Buscopan to manage any cramping in the lower gut. I took as little as possible to manage symptoms, sometimes cutting tablets into quarters and taking multiple quarters during the day as needed. This way I got by on half or less than the maximum daily recommended dose.
Coloxyl with sena to offset the constipating effect of the Buscopan. Again, cutting tablets into smaller pieces and taking the minimum possible amounts.

Finally, after I got home, I still had symptoms for another 10 days. I reluctantly used some suppositories called Proctosedal. These contain hydrocortisone and a bit of local anaesthetic. These really helped and as with the Celebrex, I wished I had got onto them sooner.

Benefits of going beyond the standard hospital menu of options

None of the drugs above was suggested or recommended by hospital oncology. I can’t for the life of me understand why not. They all made such a difference.

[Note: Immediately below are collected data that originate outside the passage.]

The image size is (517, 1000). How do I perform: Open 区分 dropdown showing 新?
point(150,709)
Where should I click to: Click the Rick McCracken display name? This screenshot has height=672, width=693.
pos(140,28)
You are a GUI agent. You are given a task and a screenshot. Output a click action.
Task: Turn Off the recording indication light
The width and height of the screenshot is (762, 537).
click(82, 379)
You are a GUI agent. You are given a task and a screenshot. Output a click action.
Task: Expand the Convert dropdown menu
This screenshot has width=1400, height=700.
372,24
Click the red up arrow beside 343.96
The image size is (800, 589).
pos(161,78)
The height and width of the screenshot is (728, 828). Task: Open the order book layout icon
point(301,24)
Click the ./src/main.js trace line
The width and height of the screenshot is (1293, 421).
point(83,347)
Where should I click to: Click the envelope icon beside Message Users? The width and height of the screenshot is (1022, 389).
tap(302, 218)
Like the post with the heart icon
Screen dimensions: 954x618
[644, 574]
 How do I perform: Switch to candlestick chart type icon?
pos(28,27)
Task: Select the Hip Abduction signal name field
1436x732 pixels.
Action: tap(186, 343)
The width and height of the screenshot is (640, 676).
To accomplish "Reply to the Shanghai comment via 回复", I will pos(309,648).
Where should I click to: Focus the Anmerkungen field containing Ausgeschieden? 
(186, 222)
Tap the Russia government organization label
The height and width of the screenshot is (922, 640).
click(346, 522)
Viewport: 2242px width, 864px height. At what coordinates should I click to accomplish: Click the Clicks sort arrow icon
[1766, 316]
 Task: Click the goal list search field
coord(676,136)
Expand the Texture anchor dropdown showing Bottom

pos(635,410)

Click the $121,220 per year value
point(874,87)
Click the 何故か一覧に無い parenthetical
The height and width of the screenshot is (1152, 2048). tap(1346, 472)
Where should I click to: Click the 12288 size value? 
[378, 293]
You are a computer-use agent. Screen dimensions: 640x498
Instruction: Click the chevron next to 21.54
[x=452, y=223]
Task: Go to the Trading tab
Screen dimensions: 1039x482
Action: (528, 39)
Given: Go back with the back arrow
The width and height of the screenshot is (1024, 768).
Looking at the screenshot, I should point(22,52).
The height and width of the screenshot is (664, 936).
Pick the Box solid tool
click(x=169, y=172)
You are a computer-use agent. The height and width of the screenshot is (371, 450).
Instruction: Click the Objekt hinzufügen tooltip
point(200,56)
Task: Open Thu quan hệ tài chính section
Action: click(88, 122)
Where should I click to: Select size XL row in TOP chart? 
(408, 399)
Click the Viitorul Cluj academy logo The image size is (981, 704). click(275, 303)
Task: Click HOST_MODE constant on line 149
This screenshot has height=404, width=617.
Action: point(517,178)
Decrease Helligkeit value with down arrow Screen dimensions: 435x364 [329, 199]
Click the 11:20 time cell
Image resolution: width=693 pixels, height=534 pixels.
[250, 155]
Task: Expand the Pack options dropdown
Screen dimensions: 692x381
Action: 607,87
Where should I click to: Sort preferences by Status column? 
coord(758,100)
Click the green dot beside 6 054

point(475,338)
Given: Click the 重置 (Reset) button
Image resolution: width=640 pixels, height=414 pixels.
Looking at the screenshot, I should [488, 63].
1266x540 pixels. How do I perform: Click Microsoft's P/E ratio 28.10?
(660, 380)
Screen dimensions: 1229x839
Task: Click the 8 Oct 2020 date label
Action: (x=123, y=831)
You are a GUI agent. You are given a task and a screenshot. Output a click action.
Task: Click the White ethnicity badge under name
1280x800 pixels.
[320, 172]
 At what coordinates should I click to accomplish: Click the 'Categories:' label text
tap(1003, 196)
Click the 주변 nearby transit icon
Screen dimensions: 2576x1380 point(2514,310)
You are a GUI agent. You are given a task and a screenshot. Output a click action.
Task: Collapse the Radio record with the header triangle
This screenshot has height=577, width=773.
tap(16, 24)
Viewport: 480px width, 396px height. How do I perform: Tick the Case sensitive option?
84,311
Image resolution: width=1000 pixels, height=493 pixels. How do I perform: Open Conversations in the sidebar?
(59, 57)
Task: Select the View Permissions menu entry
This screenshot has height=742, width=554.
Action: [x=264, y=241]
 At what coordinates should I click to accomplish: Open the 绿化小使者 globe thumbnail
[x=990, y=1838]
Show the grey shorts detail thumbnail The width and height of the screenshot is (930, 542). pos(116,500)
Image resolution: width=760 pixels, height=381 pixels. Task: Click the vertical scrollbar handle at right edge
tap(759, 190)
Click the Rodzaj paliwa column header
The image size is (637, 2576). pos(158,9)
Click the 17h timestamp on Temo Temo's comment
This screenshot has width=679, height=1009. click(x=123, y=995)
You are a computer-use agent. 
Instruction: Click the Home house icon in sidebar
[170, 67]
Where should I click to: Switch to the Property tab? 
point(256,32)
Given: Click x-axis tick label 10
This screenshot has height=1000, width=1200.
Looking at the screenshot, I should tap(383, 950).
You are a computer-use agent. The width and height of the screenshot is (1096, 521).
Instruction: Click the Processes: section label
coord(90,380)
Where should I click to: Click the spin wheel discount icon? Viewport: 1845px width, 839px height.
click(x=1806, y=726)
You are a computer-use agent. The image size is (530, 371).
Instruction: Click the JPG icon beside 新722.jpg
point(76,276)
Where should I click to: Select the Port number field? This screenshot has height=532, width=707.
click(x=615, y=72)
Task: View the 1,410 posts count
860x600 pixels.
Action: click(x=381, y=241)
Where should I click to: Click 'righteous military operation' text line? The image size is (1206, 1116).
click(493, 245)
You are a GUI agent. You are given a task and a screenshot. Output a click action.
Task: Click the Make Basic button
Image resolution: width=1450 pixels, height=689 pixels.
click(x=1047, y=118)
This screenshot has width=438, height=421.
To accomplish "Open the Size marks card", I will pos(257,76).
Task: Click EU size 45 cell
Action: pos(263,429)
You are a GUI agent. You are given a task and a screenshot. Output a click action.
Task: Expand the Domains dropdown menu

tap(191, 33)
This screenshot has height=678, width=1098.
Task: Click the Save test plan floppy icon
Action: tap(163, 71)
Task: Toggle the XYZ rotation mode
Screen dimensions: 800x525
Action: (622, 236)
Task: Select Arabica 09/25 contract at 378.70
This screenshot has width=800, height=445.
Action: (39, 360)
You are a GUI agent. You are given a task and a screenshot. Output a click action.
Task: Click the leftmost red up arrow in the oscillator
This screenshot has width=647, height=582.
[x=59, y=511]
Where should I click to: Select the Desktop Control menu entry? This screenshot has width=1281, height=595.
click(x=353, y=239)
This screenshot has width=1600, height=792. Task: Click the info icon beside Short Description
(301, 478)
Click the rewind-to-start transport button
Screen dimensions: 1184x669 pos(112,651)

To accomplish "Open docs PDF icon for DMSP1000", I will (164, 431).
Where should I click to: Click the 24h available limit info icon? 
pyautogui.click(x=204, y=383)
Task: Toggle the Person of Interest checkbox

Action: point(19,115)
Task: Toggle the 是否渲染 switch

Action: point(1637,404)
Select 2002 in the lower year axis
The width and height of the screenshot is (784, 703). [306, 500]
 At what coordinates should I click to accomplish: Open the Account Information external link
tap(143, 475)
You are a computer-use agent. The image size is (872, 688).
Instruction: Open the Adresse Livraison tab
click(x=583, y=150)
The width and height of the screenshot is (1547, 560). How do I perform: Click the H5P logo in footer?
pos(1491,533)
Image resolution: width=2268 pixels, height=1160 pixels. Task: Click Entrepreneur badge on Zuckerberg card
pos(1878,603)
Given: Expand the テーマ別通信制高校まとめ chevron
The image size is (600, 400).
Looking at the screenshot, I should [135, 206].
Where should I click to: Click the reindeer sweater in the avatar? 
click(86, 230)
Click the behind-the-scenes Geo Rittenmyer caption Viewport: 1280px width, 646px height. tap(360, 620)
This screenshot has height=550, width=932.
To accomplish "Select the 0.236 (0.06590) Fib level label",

The other thing that made an enormous difference was how much walking I did during my month in Sydney. According to my smart phone, I walked about 200 km during the month I was away. Bush walks, beach walks, city walks. I can’t recommend this more.

I also did 40 minutes of yoga every morning before treatment. There’s extensive evidence about the benefits of exercise for recovery of cancer patients. I can only say it seemed to make an enormous difference for me with no fatigue and a quick recovery.

For anyone about to get treatment, good luck, practice diets ahead of time and walk, walk, walk.